To do >>
Could you please reproduce all the records below exactly, leaving out the images?

Saved data entries:
----------------------------------------

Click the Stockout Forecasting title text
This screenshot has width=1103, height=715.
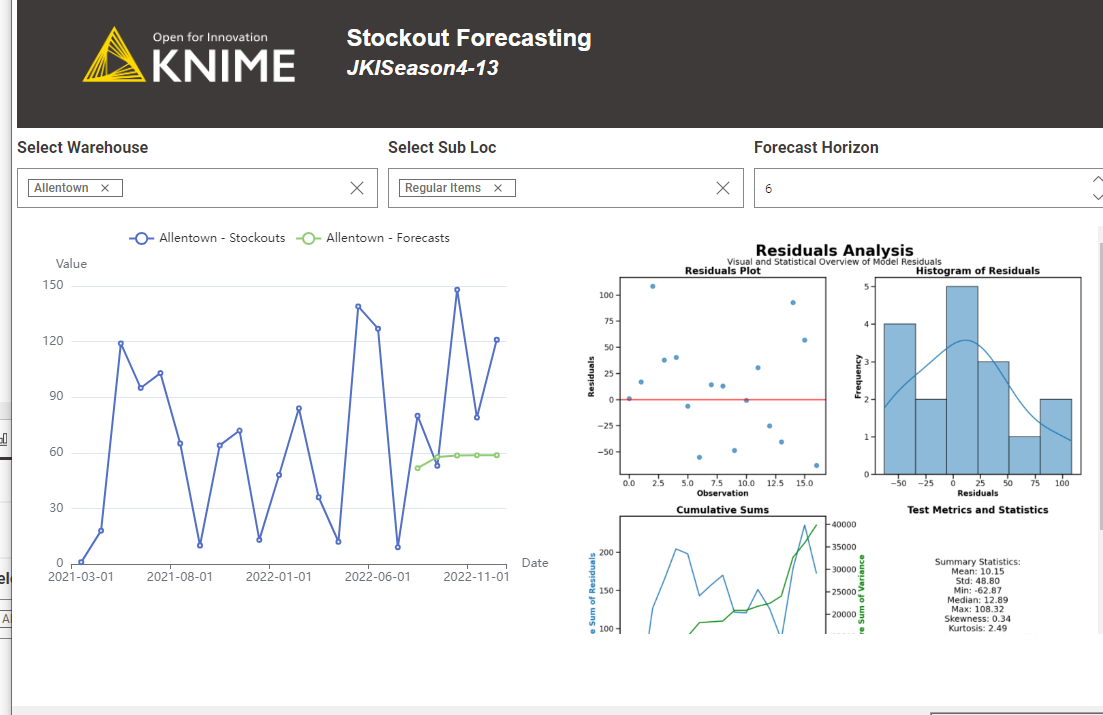coord(468,38)
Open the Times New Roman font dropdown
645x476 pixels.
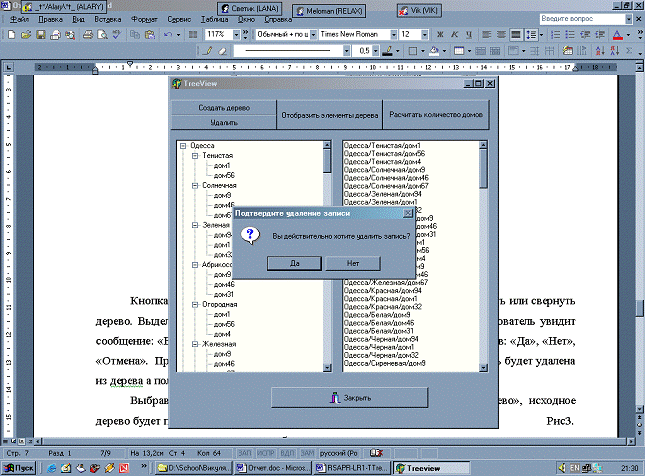pyautogui.click(x=392, y=34)
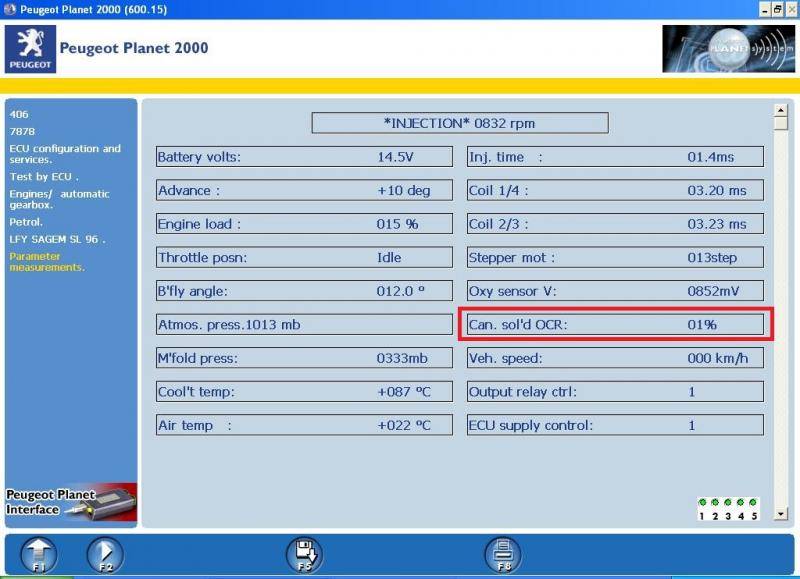Select 'ECU configuration and services' in sidebar
This screenshot has width=800, height=579.
[x=65, y=154]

----------------------------------------

Answer space >>
Click the Stockout Forecasting title text
This screenshot has width=1103, height=715.
coord(468,38)
Open the Times New Roman font dropdown
645x476 pixels.
pyautogui.click(x=392, y=34)
Select 'ECU configuration and services' in sidebar
This screenshot has width=800, height=579.
[x=65, y=154]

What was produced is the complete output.